投稿者: | 2014 年 9 月 20 日

皆さんはputというと、「置く」という訳語を思い浮かべるでしょう。putは基本的な動詞ですので、その意味を把握しておくのは非常に大事なことです。しかし、では、次の熟語はどうでしょうか。

・put off 延期する

offの基本的な意味は固着・付着の状態から離れたところに行くことですが、離れたところに「置く」ということが何故、「延期する」という意味になるのでしょうか。
実は、putは「置く」というよりも、「落ち着かせる・位置させる・仕向ける」という方が分かり易い動詞なのです。実際、英文中ではしばしば、次のような文に出くわします。

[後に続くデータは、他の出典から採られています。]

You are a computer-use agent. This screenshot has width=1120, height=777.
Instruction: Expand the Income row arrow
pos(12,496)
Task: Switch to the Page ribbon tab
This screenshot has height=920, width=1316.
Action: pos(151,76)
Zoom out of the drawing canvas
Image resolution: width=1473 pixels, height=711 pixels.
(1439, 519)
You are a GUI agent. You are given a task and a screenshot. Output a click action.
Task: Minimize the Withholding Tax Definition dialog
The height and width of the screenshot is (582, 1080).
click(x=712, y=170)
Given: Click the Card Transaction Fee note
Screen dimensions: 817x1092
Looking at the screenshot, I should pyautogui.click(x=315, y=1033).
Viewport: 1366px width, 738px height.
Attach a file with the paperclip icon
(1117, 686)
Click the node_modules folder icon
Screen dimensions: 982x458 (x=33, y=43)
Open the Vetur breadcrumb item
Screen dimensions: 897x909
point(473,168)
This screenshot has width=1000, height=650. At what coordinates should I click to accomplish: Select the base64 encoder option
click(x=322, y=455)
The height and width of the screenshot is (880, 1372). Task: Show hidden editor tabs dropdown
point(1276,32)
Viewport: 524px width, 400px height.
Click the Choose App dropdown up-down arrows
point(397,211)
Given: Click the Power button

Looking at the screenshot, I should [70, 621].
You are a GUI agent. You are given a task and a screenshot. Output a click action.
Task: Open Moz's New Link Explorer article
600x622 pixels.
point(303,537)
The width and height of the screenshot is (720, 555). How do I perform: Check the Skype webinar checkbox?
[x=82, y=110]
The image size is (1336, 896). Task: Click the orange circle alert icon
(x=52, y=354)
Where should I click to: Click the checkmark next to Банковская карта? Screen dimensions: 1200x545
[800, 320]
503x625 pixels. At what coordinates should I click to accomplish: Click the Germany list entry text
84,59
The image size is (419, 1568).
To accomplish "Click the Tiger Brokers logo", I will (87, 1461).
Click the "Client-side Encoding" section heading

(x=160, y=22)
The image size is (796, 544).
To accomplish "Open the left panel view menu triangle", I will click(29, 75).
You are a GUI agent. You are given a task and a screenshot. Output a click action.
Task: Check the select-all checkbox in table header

・The driver put the horse to his cart. 御者は馬を荷車につないだ。
・Put your mind to more important things. 心をもっと重要なことに向けなさい。
・Let me put it in another way. 別な言い方で言ってみよう。
・He put Goethe into English 彼はゲーテを英語に翻訳した。

これは全て、「置く」というよりも、「馬を荷車に落ち着かせる→馬を荷車につなぐ」「心を
もっと重要なことへの位置させる→心をもっと重要なことに向ける」「それ(it)を別の方法の中に位置させる→別な言い方で言う」「ゲーテを英語のなかへと落ち着かせる→ゲーテを英語に翻訳する」と考えた方が、意味が通るでしょう。putは「置く」というよりも、「落ち着かせる・位置させる・仕向ける」なのです。冒頭のput offもそうです。

・Don’t put off till tomorrow what you can do today. 今日できることを明日まで延ばすな。

「今日できること」を「明日」という離れたところに「落ち着かせる」から、「延期する」という意味になるのです。